EXERCISE TASK. Locate each line in the records below that contains the string "pyautogui", treating case as significant, and copy those lines.

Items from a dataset
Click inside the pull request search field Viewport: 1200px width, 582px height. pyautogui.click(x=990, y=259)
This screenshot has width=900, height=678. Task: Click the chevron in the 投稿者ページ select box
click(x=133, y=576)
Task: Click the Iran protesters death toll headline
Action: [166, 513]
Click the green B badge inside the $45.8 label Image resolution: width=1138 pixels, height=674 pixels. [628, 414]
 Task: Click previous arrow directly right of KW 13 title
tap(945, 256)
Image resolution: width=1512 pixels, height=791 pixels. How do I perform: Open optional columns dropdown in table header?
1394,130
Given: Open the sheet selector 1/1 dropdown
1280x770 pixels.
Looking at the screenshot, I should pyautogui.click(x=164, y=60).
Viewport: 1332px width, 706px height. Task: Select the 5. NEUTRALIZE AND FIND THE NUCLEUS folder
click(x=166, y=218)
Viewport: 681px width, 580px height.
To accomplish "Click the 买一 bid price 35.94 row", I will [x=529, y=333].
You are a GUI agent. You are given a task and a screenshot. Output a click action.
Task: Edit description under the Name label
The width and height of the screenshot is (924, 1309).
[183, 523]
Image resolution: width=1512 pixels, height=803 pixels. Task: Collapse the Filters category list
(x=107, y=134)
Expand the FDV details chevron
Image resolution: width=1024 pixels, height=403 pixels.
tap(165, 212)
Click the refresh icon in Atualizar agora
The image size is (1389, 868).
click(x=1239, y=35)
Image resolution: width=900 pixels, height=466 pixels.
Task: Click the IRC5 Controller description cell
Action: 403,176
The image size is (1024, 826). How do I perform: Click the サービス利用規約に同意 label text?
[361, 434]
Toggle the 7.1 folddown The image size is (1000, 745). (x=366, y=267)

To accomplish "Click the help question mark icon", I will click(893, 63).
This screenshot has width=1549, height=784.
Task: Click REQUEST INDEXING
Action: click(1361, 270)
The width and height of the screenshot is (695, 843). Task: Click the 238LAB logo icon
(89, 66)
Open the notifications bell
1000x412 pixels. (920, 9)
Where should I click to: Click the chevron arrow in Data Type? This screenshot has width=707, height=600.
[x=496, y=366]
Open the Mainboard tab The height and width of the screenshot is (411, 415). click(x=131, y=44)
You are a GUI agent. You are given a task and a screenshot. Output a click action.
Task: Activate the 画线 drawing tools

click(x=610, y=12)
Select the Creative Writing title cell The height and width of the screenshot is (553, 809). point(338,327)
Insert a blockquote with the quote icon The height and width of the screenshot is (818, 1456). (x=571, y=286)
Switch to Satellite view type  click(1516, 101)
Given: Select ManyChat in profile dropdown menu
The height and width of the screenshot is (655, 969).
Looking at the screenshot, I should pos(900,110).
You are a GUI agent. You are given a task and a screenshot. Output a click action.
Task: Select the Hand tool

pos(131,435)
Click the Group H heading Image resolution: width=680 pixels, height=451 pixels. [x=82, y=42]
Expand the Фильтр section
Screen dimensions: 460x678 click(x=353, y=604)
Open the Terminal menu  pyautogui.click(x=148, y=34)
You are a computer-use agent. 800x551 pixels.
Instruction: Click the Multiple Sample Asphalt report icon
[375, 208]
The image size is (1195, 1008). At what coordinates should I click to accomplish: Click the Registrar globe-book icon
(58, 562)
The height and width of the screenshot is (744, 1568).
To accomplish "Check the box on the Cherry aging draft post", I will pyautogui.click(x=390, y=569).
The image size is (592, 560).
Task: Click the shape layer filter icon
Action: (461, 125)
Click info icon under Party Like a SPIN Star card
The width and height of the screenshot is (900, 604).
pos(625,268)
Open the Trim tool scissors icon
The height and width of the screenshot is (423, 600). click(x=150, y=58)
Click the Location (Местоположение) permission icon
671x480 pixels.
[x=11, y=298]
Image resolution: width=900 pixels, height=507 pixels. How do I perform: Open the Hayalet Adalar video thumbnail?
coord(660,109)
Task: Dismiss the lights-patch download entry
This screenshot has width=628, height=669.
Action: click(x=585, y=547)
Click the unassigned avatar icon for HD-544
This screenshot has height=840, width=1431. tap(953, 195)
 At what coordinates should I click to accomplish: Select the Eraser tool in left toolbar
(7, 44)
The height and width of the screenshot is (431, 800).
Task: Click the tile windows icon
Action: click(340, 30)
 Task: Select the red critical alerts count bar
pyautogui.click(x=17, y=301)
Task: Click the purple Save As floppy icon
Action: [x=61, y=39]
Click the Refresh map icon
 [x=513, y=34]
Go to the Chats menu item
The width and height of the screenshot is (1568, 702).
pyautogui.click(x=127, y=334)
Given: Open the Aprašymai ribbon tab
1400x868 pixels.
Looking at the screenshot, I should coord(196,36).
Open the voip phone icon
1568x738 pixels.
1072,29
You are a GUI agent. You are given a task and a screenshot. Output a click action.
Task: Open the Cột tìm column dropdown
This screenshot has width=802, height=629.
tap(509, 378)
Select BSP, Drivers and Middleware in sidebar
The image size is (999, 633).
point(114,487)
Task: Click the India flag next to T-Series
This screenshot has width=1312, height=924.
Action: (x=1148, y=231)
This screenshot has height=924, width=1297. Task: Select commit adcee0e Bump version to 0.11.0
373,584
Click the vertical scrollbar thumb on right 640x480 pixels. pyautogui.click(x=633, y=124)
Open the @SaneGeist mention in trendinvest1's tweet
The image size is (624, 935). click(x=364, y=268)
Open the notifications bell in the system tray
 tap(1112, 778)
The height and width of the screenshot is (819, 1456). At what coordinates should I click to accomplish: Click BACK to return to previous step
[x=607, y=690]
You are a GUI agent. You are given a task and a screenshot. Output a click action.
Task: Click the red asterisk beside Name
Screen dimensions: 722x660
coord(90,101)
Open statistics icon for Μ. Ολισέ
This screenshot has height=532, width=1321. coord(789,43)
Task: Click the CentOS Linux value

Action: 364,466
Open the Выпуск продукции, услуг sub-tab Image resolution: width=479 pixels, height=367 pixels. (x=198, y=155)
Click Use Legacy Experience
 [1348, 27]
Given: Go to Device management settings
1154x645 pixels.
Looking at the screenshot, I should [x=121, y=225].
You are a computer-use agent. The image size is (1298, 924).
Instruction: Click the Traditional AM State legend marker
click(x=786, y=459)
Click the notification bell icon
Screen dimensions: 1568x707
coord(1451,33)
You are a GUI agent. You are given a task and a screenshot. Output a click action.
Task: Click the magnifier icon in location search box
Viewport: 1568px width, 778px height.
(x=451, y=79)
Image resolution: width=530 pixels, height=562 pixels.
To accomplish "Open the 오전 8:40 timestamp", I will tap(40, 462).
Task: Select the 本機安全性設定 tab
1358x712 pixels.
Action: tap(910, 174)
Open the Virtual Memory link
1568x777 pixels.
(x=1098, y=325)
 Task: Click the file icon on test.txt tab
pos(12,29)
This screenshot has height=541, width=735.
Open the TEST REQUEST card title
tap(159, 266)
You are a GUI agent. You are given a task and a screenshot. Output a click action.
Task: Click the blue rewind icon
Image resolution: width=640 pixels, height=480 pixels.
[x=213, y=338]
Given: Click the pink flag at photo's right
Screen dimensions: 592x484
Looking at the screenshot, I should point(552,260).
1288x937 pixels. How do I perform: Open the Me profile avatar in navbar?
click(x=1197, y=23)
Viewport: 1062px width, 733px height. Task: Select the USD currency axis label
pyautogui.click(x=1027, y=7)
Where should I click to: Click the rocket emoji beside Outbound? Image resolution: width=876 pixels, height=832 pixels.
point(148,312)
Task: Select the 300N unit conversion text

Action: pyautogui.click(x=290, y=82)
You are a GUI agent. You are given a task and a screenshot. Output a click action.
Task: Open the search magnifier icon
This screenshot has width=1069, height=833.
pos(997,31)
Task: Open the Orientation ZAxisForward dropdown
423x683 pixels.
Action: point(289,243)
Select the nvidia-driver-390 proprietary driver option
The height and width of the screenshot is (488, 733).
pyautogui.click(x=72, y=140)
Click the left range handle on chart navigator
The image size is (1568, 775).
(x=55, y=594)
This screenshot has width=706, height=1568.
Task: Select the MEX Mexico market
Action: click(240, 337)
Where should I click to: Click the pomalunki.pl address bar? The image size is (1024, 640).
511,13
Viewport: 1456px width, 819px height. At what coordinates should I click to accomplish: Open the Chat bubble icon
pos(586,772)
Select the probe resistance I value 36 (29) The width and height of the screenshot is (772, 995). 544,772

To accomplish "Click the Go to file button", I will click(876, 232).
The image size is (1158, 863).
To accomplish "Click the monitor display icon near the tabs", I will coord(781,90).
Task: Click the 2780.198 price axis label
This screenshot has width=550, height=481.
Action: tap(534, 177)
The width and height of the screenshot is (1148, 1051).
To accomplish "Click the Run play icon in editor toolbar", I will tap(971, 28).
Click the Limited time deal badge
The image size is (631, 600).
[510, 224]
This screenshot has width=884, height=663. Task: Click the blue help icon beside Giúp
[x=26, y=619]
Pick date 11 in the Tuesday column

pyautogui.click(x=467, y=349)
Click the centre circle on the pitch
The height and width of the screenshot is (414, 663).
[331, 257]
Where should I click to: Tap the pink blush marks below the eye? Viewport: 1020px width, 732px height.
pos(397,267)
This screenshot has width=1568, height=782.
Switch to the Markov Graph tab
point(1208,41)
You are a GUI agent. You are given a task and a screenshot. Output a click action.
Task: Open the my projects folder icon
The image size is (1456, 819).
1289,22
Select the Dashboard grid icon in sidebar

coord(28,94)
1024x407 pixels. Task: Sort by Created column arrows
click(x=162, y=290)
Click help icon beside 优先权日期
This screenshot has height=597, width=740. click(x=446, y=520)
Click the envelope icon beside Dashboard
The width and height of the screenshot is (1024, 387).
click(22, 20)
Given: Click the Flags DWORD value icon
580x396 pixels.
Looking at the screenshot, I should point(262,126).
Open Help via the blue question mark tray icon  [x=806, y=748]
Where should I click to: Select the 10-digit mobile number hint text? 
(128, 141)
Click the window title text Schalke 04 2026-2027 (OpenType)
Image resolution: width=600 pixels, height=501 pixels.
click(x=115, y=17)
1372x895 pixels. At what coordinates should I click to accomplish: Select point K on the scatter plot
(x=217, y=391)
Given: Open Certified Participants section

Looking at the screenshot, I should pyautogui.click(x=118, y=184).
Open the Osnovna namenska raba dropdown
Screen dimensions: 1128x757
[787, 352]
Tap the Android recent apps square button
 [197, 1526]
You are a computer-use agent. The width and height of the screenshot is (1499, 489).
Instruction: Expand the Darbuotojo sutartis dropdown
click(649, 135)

THE ANSWER.
Click inside the pull request search field Viewport: 1200px width, 582px height. pyautogui.click(x=990, y=259)
Looking at the screenshot, I should pyautogui.click(x=164, y=60).
Open the Terminal menu  pyautogui.click(x=148, y=34)
To accomplish "Check the box on the Cherry aging draft post", I will pyautogui.click(x=390, y=569).
pyautogui.click(x=17, y=301)
pyautogui.click(x=127, y=334)
Click the vertical scrollbar thumb on right 640x480 pixels. pyautogui.click(x=633, y=124)
pyautogui.click(x=1027, y=7)
Action: pyautogui.click(x=290, y=82)
pyautogui.click(x=72, y=140)
pyautogui.click(x=467, y=349)
Looking at the screenshot, I should pyautogui.click(x=118, y=184).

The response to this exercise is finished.